Image - based approximate DNA storage system

Abstract

  • However, prior work simply investigated the feasibility of DNA storage storing different types of data and simply store images in DNA storage, which did not fully investigate the fault-tolerant potential of images in the DNA storage.

  • In this paper, we proposed a new image-based DNA system called IMG-DNA, which can efficiently store images in DNA storage with improved DNA storage robustness.

    • First, a new DNA architecture is proposed to fit JPEG-based images and improve the image’s robustness in DNA storage.
    • Moreover, barriers inserted in DNA sequences efficiently prevent error propagation in images of DNA storage.
    • The experimental results indicate that the proposed IMG-DNA achieves much higher fault-tolerant than prior work.

Introduce

The rapidly increased pace of digital volume motivates researchers to search for a storage medium with a real high density and long-term preservation.

Therefore, it is critical for emerging storage systems to
store such a massive amount of image data with a low cost.


Two challenges of many new emerging storage devices:

  • One is that the increased storage density cannot
    catch up with the rapid rate of increased digital volume.
  • The other is that the digital data can be reliably stored in these storage devices only for several years to at most tens of years.

Synthetic Deoxyribonucleic Acid (DNA) storage is
one promising storage medium for archiving due to its high storage density and long durability.


One issue of DNA storage is its high error rate. The write (synthesis) and read (sequencing) processes are error-prone.

For each base pair (one nucleotide), it may involve around 1% error rate [ 8 ]. To handle these errors, researchers use error-correction code (ECC) to recover errors resulting in a much high overhead. The space overhead may reach 15% or even higher.

Why choose image?

According to the high error rate in DNA storage, images might be well fitted to the DNA storage due to its properties of fault tolerance and large volume in social media.

Thus, DNA storage provides great potential to store a massive amount of image data to avoid high overhead induced by errors.


There are two types of prior work related to how to store image data in DNA storage.

  • One type of studies investigated the feasibility of DNA storage [9][8][10].

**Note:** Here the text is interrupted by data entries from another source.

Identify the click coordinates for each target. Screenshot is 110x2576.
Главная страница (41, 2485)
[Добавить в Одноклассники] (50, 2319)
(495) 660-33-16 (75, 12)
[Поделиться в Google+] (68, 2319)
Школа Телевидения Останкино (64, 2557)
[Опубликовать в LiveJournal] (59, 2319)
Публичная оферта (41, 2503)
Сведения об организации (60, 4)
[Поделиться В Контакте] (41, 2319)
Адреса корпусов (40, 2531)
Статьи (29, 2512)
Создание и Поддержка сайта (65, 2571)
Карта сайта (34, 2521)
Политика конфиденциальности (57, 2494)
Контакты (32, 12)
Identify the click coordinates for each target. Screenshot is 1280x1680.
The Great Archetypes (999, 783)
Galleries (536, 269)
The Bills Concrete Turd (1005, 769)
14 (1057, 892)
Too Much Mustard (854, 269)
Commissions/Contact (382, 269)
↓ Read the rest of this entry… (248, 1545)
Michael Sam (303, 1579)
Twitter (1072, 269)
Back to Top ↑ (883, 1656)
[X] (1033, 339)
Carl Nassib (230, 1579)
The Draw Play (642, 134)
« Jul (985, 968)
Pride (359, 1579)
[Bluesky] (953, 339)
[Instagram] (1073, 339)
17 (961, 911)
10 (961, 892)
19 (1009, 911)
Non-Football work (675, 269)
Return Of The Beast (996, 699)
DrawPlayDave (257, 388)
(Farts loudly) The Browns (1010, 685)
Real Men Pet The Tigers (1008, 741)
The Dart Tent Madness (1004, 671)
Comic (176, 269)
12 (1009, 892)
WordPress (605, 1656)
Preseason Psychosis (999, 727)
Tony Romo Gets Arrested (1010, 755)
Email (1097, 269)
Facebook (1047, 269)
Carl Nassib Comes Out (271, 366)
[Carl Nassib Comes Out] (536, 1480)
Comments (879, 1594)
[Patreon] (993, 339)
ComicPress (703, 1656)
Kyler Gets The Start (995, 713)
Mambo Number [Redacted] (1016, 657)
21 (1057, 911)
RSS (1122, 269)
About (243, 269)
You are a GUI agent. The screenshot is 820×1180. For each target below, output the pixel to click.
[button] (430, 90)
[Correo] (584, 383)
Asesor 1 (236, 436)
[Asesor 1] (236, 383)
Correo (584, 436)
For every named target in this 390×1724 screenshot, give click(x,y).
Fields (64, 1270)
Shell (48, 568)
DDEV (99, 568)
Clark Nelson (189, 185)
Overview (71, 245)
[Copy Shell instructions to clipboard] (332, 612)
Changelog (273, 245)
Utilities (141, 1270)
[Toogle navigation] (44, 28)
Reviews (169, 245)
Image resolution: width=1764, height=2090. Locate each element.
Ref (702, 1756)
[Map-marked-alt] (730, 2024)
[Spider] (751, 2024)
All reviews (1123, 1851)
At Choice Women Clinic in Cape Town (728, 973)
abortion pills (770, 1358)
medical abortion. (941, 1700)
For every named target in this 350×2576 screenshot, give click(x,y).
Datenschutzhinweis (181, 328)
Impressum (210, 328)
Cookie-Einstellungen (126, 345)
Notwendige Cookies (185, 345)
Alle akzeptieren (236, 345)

    • Images as one type of applications are stored in DNA.
    • They proposed different encoding schemes (i.e., converting digital data into DNA sequences), error-correction codes, and biochemical technologies for generally improving the efficiency of sequencing (read data out from DNA) or decreasing error rates.
    • However, they did not focus on the property of image data, which cannot achieve the best performance for image data in terms of storage density and error tolerance.
  • The other focused on approximately store images based on their property in different storage devices such as SSDs or Non-volatile memory [ 2 ][ 11 ][ 12 ].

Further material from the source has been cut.